_Задание_: Повторите без изменений только строки записей от той, что содержит «This screenshot has width=800, height=600. Task: Select», до той, что содержит «Click the EN», включая обе.

_Исходные записи_:
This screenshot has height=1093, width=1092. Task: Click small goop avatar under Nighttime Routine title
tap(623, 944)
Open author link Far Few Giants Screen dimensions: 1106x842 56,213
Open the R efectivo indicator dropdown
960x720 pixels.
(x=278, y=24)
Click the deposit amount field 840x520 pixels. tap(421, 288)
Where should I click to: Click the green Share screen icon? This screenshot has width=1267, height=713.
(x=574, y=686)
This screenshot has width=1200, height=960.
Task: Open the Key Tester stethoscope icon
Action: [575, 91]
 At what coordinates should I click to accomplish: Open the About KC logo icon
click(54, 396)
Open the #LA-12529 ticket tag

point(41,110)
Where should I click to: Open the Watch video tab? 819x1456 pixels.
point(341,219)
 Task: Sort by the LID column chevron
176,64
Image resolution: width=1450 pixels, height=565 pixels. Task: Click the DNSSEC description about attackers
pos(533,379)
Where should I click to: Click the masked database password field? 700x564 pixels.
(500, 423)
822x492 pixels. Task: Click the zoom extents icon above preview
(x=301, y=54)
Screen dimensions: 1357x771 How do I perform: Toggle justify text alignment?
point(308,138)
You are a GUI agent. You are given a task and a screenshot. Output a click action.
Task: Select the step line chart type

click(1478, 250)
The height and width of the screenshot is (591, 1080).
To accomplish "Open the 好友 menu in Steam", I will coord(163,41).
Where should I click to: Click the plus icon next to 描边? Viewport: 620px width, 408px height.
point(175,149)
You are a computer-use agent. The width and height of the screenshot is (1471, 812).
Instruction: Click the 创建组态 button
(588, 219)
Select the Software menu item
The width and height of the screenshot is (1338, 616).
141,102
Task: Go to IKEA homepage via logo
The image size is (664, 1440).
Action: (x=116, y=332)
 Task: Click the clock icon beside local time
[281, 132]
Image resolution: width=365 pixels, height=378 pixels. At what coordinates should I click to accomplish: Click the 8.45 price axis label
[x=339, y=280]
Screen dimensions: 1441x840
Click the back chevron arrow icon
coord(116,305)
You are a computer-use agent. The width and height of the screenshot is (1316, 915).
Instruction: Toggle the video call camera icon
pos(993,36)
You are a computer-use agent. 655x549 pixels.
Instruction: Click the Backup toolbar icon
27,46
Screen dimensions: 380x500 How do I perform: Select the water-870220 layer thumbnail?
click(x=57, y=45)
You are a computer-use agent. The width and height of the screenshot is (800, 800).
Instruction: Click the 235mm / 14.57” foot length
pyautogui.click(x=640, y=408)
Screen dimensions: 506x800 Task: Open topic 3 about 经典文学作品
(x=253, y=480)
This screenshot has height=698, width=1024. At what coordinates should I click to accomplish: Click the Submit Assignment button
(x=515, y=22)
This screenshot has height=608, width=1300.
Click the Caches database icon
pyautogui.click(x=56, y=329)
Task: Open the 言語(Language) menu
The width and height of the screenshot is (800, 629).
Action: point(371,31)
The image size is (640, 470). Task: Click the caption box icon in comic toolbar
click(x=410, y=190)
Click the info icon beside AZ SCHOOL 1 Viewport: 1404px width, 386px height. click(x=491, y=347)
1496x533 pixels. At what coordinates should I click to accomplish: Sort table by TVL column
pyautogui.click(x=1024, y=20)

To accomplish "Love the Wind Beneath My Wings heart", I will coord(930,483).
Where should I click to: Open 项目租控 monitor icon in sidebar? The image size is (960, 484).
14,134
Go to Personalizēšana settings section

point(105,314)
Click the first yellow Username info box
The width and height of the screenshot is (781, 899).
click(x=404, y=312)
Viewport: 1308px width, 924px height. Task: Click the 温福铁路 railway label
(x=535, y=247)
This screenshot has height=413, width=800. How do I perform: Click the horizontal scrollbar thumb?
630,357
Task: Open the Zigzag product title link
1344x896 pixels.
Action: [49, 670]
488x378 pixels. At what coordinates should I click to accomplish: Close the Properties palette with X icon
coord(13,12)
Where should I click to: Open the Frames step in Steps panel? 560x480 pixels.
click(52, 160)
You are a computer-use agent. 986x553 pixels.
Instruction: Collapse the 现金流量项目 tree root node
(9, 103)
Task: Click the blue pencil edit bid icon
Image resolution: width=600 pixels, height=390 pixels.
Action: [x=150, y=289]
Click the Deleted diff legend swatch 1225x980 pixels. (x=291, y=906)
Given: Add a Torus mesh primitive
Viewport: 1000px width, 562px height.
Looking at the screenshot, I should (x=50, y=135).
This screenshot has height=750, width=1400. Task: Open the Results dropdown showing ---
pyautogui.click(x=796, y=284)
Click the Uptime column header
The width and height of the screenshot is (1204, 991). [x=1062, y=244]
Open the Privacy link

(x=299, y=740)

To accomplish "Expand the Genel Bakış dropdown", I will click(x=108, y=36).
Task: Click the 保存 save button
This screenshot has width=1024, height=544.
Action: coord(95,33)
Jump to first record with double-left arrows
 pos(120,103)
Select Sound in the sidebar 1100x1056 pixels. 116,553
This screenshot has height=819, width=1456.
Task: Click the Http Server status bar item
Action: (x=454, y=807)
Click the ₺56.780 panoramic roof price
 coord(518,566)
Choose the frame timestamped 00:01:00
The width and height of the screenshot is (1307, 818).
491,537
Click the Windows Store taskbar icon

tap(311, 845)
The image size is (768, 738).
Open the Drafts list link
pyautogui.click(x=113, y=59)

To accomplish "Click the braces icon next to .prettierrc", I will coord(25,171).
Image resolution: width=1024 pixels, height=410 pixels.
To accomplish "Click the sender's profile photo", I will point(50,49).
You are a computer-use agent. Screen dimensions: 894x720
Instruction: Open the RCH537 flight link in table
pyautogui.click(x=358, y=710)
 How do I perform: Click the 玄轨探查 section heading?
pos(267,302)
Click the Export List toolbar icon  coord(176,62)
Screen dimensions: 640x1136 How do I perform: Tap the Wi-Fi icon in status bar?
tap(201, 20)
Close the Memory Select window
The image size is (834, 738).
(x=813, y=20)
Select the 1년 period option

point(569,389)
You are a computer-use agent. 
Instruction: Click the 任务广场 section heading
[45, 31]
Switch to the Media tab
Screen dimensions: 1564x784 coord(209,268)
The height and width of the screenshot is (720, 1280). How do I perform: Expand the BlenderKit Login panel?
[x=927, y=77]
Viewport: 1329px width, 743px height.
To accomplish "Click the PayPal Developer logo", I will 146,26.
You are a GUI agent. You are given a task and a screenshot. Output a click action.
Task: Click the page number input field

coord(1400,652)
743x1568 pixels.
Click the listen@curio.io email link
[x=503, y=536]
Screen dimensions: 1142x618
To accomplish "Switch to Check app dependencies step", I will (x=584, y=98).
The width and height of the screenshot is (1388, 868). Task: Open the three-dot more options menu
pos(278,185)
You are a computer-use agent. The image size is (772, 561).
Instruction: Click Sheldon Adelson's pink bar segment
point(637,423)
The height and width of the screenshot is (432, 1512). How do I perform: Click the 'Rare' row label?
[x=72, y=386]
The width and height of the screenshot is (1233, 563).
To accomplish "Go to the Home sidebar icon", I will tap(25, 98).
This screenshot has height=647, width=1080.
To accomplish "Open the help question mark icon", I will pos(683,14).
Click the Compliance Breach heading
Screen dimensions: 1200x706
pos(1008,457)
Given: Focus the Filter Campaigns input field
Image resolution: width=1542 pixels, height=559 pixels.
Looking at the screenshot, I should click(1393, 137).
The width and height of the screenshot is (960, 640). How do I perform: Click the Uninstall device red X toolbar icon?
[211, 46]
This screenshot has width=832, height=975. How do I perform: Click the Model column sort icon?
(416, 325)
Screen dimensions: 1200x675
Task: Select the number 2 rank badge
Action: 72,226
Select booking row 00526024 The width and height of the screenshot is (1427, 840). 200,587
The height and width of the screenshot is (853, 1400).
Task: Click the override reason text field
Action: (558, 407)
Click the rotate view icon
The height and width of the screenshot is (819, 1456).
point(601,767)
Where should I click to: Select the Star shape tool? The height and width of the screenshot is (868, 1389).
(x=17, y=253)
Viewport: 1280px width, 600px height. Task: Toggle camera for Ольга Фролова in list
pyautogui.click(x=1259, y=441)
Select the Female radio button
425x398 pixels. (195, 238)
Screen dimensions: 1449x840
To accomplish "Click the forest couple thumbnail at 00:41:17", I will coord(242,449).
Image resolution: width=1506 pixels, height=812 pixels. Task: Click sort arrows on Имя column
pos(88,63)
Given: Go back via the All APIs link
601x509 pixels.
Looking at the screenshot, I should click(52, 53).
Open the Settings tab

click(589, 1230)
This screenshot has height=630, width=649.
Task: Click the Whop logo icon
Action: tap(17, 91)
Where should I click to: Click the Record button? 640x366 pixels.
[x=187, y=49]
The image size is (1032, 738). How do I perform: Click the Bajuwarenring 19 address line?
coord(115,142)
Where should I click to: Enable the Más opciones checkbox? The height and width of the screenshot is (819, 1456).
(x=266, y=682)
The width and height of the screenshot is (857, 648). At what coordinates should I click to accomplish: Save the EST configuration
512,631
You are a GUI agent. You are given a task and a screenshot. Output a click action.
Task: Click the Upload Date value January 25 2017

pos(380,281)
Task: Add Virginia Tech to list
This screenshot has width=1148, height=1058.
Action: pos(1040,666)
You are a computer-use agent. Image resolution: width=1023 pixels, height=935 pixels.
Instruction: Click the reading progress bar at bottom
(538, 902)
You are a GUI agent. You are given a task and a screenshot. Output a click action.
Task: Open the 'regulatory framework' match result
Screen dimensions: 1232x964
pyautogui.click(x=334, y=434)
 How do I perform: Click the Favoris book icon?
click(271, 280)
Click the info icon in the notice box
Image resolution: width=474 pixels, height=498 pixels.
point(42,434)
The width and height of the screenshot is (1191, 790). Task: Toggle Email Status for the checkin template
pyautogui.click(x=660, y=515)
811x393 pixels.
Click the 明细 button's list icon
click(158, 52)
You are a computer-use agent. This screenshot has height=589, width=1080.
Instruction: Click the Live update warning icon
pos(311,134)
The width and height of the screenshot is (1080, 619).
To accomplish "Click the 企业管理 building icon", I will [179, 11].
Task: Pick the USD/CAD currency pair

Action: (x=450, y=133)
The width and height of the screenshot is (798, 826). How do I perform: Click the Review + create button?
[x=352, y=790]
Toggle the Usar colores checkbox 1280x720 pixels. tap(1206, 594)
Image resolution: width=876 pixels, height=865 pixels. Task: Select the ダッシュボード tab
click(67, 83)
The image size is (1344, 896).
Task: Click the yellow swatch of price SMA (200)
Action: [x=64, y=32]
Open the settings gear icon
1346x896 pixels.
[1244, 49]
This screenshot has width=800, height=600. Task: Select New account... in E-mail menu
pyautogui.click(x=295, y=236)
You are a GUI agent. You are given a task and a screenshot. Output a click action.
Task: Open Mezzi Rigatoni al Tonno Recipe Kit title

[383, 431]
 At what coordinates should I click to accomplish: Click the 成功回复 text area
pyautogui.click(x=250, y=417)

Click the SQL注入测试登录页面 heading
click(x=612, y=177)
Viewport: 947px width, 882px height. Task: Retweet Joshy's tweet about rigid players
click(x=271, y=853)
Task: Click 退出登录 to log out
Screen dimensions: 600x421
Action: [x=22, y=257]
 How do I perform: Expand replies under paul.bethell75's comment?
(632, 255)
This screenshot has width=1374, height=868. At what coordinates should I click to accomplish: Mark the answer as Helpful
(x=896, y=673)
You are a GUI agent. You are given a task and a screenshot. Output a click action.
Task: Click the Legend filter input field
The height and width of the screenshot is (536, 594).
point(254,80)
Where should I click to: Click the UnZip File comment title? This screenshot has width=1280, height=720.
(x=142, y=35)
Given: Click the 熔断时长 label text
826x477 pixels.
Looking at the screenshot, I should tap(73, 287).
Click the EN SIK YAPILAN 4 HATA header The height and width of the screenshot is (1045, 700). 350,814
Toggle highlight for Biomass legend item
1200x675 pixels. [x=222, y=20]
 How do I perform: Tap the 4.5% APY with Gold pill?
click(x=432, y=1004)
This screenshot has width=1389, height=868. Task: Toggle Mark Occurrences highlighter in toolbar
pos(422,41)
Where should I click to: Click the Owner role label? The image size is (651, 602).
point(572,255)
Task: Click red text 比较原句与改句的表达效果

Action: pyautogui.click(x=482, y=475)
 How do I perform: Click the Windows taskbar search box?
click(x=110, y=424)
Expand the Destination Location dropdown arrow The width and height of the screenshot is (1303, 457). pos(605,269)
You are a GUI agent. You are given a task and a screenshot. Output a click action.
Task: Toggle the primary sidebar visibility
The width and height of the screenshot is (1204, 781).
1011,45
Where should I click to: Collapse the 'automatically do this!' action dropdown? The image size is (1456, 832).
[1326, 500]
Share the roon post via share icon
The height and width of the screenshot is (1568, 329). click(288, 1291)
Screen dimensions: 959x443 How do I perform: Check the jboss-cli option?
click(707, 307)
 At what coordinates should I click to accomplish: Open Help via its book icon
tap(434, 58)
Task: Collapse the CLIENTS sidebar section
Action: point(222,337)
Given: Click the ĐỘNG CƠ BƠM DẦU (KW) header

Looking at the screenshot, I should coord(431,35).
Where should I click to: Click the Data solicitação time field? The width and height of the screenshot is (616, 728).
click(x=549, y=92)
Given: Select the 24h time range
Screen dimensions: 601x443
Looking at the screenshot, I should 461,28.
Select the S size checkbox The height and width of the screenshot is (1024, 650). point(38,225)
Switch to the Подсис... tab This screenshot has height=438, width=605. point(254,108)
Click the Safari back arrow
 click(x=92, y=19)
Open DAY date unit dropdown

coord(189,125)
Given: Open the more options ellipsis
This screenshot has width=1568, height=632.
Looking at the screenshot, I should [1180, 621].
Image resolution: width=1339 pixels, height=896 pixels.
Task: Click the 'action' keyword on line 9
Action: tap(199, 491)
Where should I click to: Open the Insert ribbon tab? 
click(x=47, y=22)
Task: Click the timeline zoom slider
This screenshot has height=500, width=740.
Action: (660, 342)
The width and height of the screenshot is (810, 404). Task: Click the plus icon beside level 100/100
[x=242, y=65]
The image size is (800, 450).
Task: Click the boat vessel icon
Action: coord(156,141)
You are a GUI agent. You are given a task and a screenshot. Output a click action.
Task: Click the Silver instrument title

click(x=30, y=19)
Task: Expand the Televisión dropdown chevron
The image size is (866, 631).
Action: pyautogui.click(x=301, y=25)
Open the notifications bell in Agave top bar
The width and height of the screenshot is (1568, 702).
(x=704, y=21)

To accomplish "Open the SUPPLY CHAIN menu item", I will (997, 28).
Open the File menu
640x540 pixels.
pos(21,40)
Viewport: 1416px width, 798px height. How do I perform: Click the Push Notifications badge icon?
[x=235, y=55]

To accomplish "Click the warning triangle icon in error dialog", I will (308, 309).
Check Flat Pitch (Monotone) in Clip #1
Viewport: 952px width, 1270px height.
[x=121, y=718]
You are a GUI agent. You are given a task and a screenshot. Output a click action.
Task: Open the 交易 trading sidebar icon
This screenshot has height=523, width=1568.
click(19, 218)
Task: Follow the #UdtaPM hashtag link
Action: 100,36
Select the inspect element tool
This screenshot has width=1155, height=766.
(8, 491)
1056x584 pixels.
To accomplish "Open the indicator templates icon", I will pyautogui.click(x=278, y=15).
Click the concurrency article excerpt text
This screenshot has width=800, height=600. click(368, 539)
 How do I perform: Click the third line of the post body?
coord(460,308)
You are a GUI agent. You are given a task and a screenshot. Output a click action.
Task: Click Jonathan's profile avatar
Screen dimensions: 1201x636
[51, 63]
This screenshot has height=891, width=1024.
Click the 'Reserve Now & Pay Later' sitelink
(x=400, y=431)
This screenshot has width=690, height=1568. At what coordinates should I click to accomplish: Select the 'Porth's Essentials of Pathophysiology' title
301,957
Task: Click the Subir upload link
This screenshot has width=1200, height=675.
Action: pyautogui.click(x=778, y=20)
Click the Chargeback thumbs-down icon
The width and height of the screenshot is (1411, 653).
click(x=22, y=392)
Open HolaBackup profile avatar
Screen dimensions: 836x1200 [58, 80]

_Результат задания_:
This screenshot has width=800, height=600. Task: Select New account... in E-mail menu
pyautogui.click(x=295, y=236)
You are a GUI agent. You are given a task and a screenshot. Output a click action.
Task: Open Mezzi Rigatoni al Tonno Recipe Kit title

[383, 431]
 At what coordinates should I click to accomplish: Click the 成功回复 text area
pyautogui.click(x=250, y=417)

Click the SQL注入测试登录页面 heading
click(x=612, y=177)
Viewport: 947px width, 882px height. Task: Retweet Joshy's tweet about rigid players
click(x=271, y=853)
Task: Click 退出登录 to log out
Screen dimensions: 600x421
Action: [x=22, y=257]
 How do I perform: Expand replies under paul.bethell75's comment?
(632, 255)
This screenshot has width=1374, height=868. At what coordinates should I click to accomplish: Mark the answer as Helpful
(x=896, y=673)
You are a GUI agent. You are given a task and a screenshot. Output a click action.
Task: Click the Legend filter input field
The height and width of the screenshot is (536, 594).
point(254,80)
Where should I click to: Click the UnZip File comment title? This screenshot has width=1280, height=720.
(x=142, y=35)
Given: Click the 熔断时长 label text
826x477 pixels.
Looking at the screenshot, I should tap(73, 287).
Click the EN SIK YAPILAN 4 HATA header The height and width of the screenshot is (1045, 700). 350,814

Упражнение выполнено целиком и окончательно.